_Excerpt to read_
********************

Order Code RS22049
February 10, 2005
CRS Report for Congress
Received through the CRS Web
Al Qaeda: Profile and Threat Assessment
Kenneth Katzman
Specialist in Middle Eastern Affairs
Foreign Affairs, Defense, and Trade Division
Summary
Most U.S. and international intelligence institutions, as well as outside experts,
agree that Al Qaeda retains the intention to conduct major attacks in the United States
and against U.S. interests abroad. These institutions also appear to agree that U.S.
counter efforts in the past few years have weakened Al Qaeda’s central leadership
structure and capabilities, and that Al Qaeda’s sympathizers now represent the pre-
eminent threat from this organization. However, there is little agreement among experts
over the degree to which these changes have materially reduced the overall Al Qaeda
threat. This report will be updated as warranted by developments. See also, CRS
Report RL32759, Al Qaeda: Statements and Evolving Ideology.

********************

_Dataset records_
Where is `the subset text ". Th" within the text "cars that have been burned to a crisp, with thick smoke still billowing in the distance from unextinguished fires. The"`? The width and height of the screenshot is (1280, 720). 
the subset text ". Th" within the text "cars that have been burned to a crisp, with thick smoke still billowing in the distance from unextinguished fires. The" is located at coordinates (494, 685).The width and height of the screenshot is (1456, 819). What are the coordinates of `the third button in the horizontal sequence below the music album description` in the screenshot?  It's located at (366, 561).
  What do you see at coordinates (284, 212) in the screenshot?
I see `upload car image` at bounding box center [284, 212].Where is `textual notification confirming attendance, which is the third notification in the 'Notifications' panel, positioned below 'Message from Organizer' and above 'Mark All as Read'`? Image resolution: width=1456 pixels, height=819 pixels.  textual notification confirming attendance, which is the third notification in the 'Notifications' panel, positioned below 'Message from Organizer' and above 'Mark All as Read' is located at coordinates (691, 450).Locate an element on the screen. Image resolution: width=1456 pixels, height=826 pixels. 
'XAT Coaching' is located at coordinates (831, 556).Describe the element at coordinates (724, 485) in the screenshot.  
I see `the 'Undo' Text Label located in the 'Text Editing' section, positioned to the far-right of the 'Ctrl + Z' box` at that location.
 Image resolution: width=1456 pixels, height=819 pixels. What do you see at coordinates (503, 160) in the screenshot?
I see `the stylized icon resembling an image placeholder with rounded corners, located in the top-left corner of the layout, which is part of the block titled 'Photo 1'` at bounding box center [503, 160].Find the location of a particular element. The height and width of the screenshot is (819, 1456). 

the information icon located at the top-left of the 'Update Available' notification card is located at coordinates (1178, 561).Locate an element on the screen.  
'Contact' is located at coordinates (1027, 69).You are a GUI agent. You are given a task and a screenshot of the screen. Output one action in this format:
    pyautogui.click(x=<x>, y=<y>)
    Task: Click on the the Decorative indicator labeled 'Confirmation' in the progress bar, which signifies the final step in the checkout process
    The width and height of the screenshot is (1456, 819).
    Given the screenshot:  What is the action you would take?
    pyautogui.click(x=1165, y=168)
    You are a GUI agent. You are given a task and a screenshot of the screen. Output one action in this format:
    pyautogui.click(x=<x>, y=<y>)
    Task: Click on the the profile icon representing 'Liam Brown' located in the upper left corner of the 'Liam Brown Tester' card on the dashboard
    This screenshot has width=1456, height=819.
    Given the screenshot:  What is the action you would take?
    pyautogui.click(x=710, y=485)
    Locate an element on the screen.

********************

_Tasks to complete_
1. Answer these questions from the Al Qaeda report:
(a) What order code does it carry?
(b) What title is given for Kenneth Katzman?
(c) Which other CRS report does the summary direct readers to?
2. Say whether each statement agrees with the Al Qaeda report, and quote the words that decide it.
(a) Experts broadly agree on how far recent changes have reduced the overall Al Qaeda threat.
(b) U.S. efforts have weakened Al Qaeda's central leadership structure.
(c) The report will not receive any updates.
The records have no connection to the Al Qaeda report.

_Answers for this exercise_
1.
(a) RS22049
(b) Specialist in Middle Eastern Affairs
(c) CRS Report RL32759, Al Qaeda: Statements and Evolving Ideology

2.
(a) No: "there is little agreement among experts over the degree to which these changes have materially reduced the overall Al Qaeda threat"
(b) Yes: "U.S. counter efforts in the past few years have weakened Al Qaeda’s central leadership structure and capabilities"
(c) No: "This report will be updated as warranted by developments."